▼

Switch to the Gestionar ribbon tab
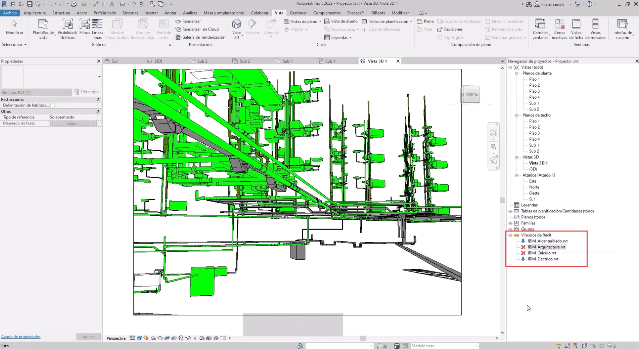 click(298, 13)
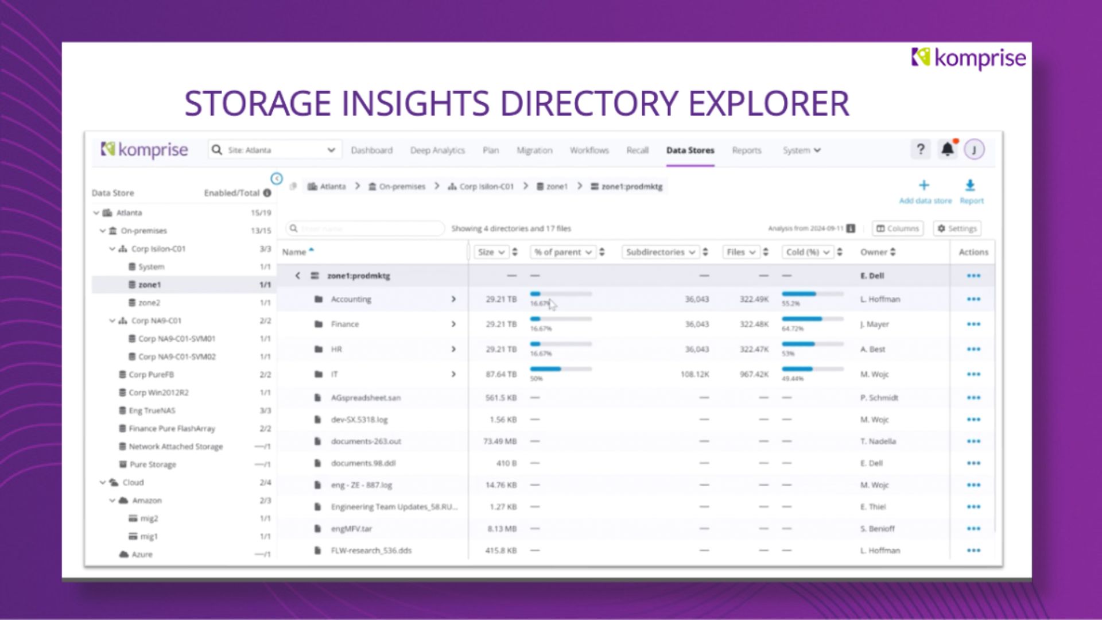Collapse the sidebar with circular arrow icon
Image resolution: width=1102 pixels, height=620 pixels.
pyautogui.click(x=277, y=179)
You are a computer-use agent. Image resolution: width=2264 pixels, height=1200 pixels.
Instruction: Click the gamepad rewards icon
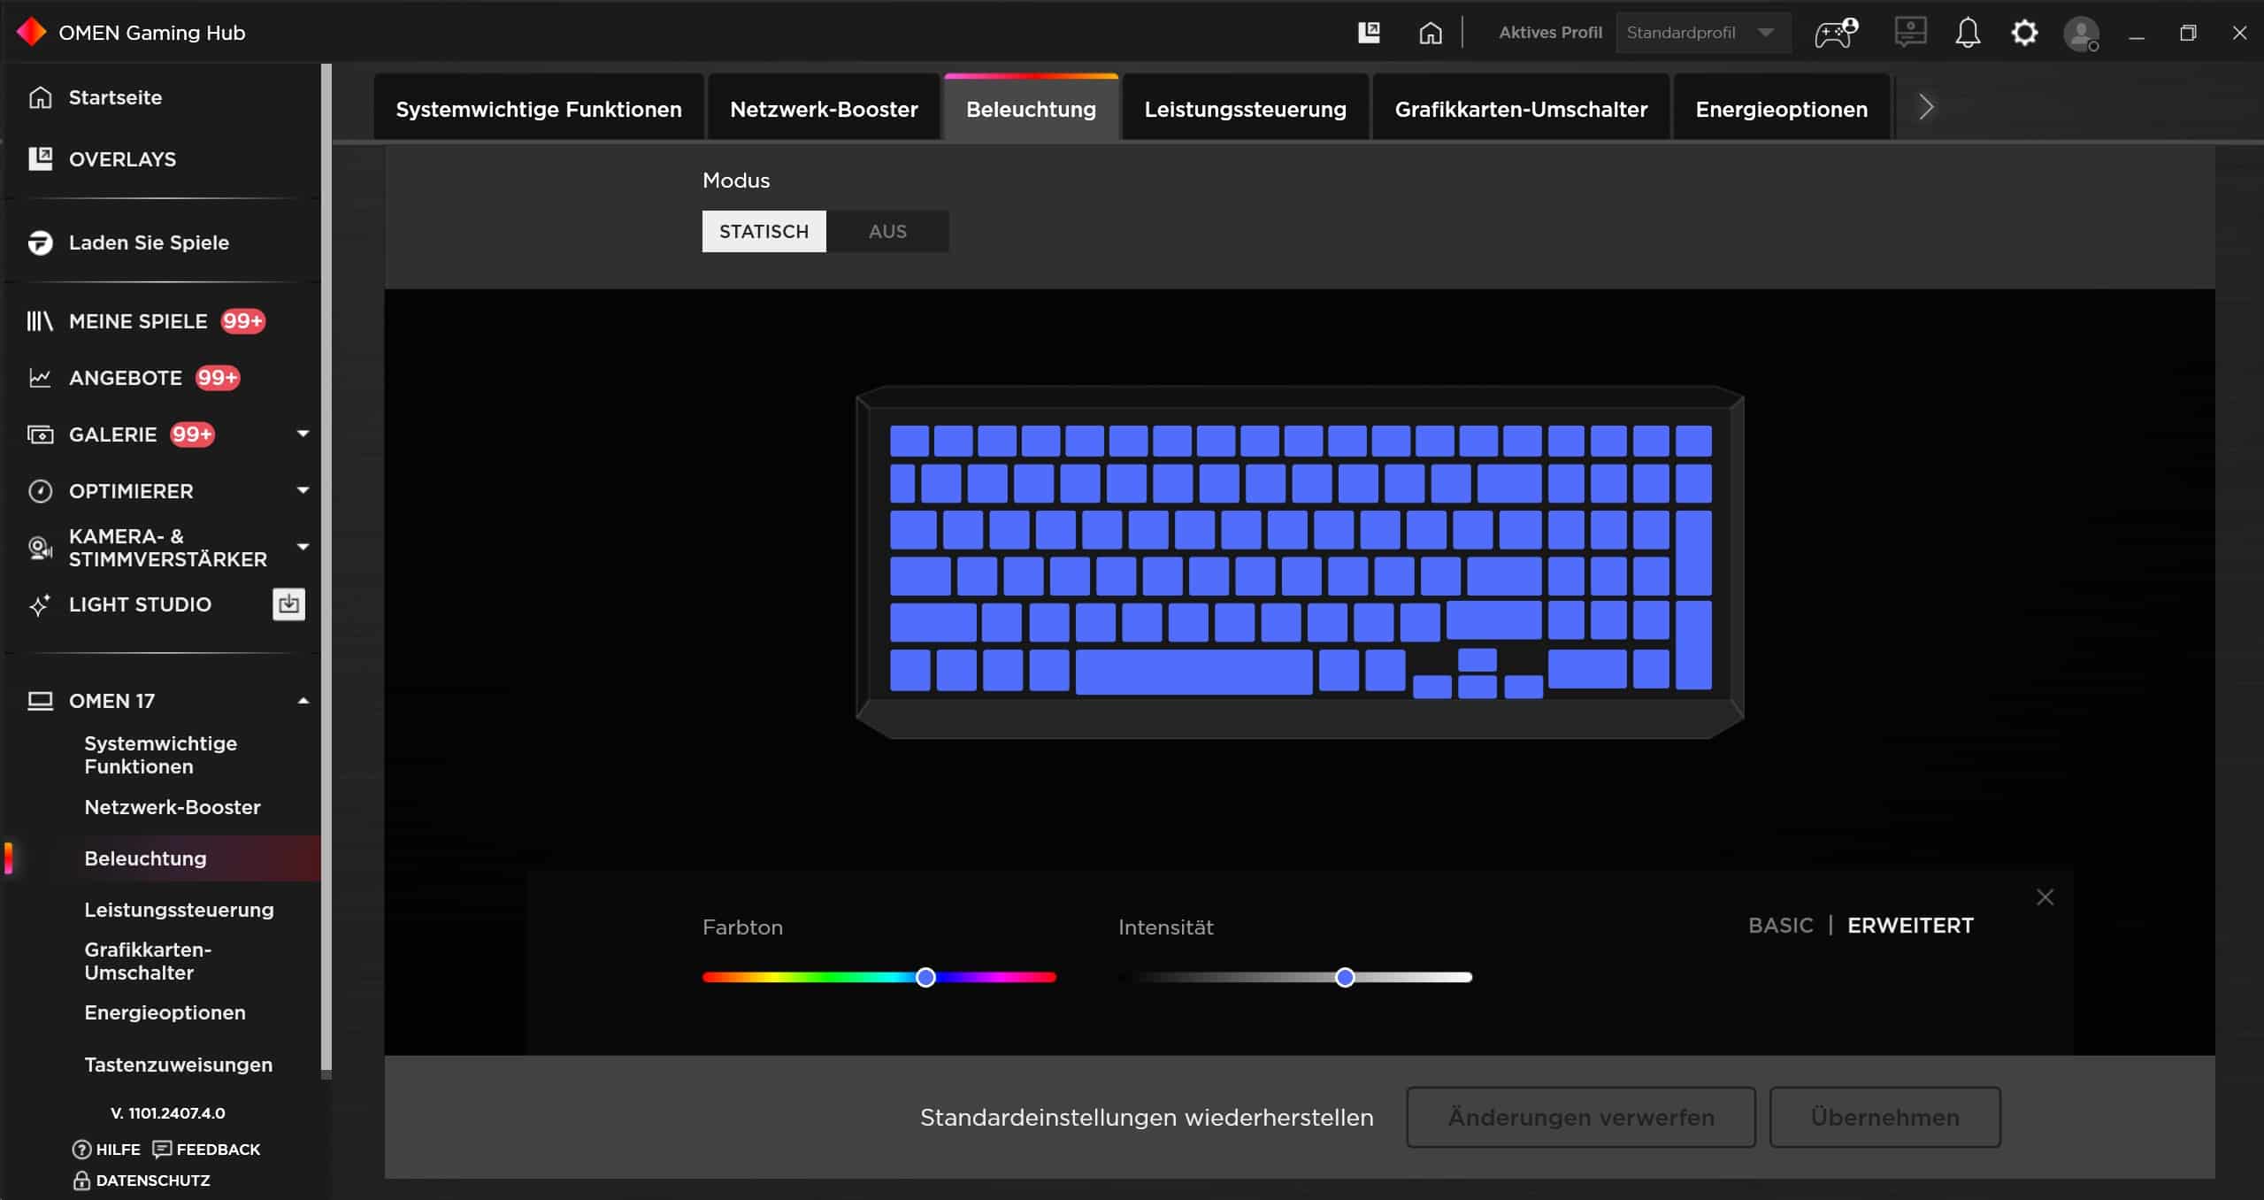pyautogui.click(x=1836, y=34)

▲

### Task directions
Without including any picture, reproduce all of the material exactly.

### Result
Switch to the Gestionar ribbon tab
 click(298, 13)
Collapse the sidebar with circular arrow icon
Image resolution: width=1102 pixels, height=620 pixels.
pyautogui.click(x=277, y=179)
You are a computer-use agent. Image resolution: width=2264 pixels, height=1200 pixels.
Instruction: Click the gamepad rewards icon
pyautogui.click(x=1836, y=34)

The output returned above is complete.